Social Behavior


African wild dogs are highly social carnivores that live in packs. Differences in the degree of sociality between wild dogs and wolves, their distant cousins, are reflected in a number of ways. One is in resting patterns in which wild dogs maintain comparatively closer physical contact between individuals. Also unlike wolves, they typically disperse in groups with lone dogs and peripheral pack members being extremely rare. Pack living is obligatory in wild dogs. Compared to wolves, aggression is generally muted. A high degree of cooperation is reflected in mostly affiliative behavior and serves as an important key to survival and reproductive success.

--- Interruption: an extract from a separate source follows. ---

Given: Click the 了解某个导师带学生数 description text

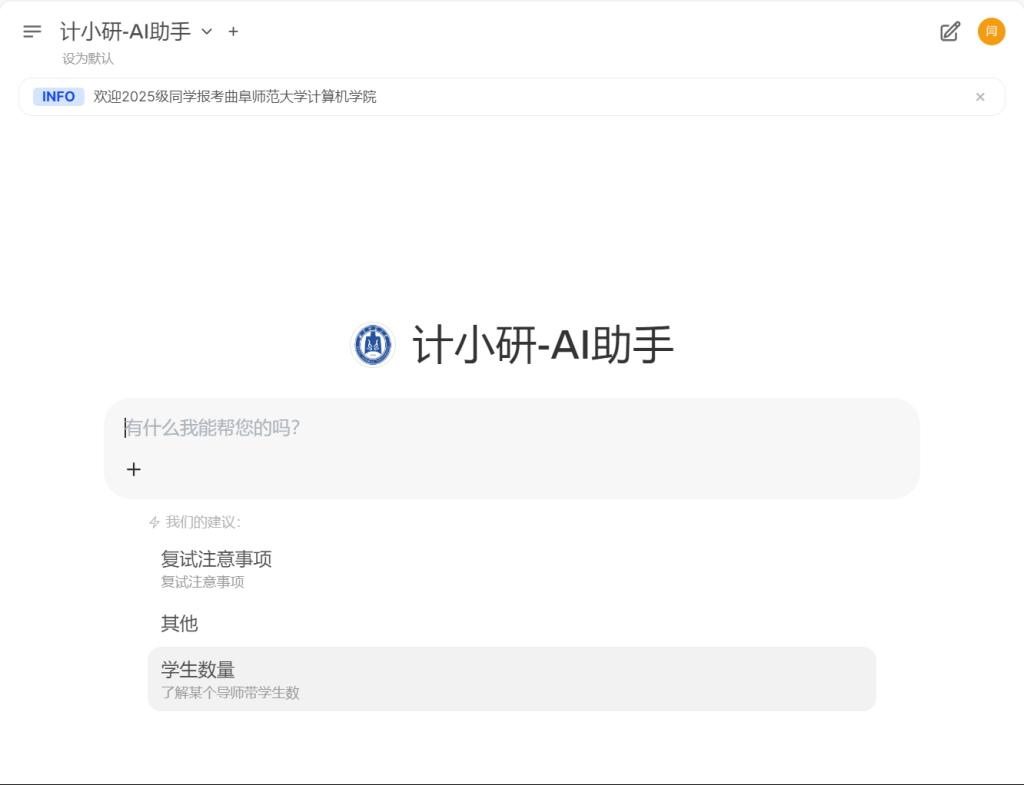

Pack formation in wild dogs is a social process that usually involves more than two individuals. Although this formation affects both individual fitness and population dynamics, and therefore is highly relevant to the conservation of this endangered species, little is known about it in the wild and the factors that influence outcomes.

Typically same-sex relatives emigrate and join opposite-sex groups. Our observations in the field suggest that group compatibility can influence whether stable reproductive units form. When opposite-sex groups join, they undergo a "trial courtship" that may or may not result in the formation of a stable reproductive unit. If a new pack does not stay together, it annuls. Any given instance of pack annulment may be due to one or more factors that can vary in time and place. An analysis of resting patterns suggests that spatial relationships mirror the relative strength of social bonds and thus the degree of social integration between females and males. In newly formed packs, same-sex associations are more common in those that eventually annulan outcome that suggests opposite-sex members are incompatible.

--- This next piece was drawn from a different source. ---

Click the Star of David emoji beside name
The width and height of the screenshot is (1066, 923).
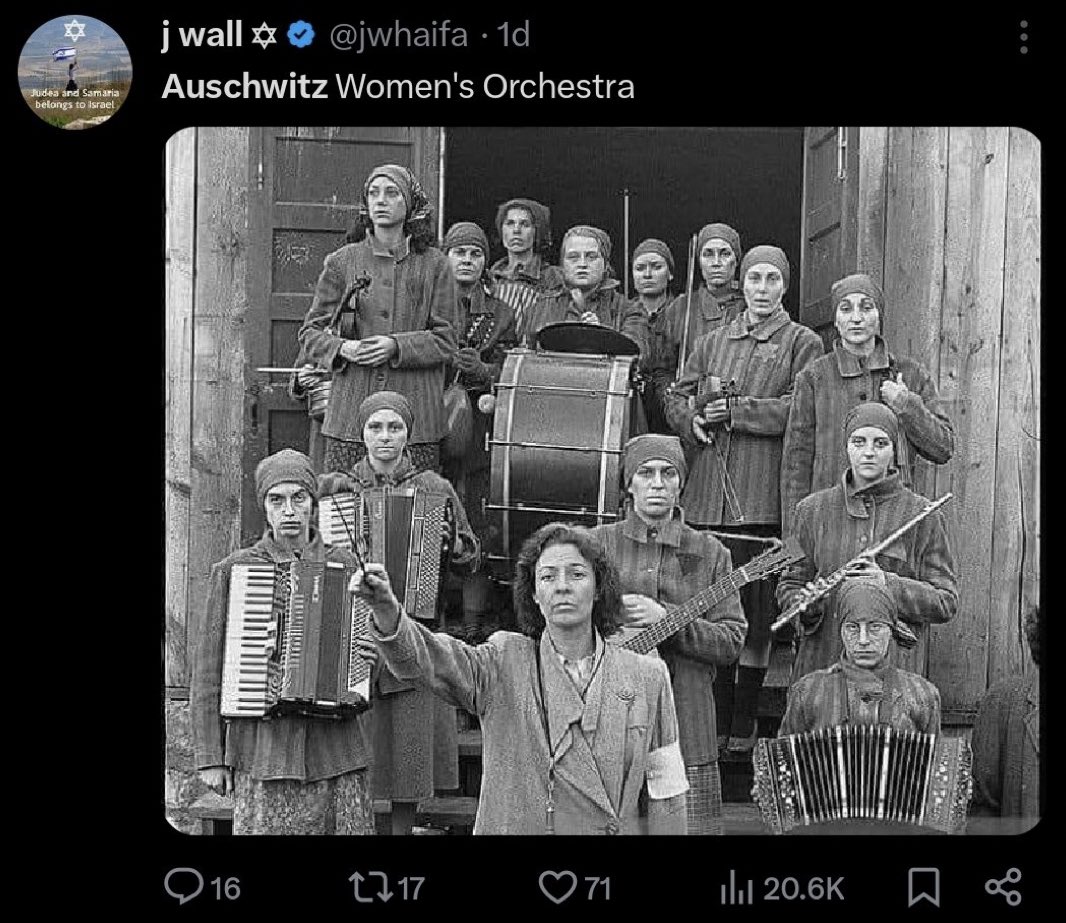[264, 35]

Wild dogs resting together


A pack consists of any group of wild dogs with a potentially reproductive pair. Packs are typically composed of related females, related males, and pups. If a pack contains more than two adults, the reproductive pair consists of the dominant male and female. Usually only the dominant pair breeds and subordinates help care for pups. The breeding female selects a den site, such as an abandon aardvark hole, and then contours the underground chamber prior to giving birth. The average litter size is about 8. When neonates are about three weeks, they appear above ground pug-nosed with black and white coloration, and small ears that rapidly develop into oversized proportions. Yellow markings begin to appear at four weeks. The denning season is a time of heightened vigilance. Babysitters keep an eye on pups while other family members are hunting. When successful, packs return to the den to regurgitate food to ravenous pups. During the season, pups are moved to different dens. When pups are around 10–12 weeks, packs resume their nomadic way of life. By the time they are about 4 months, as shown here, they are already familiar with what is expected of them as pack members.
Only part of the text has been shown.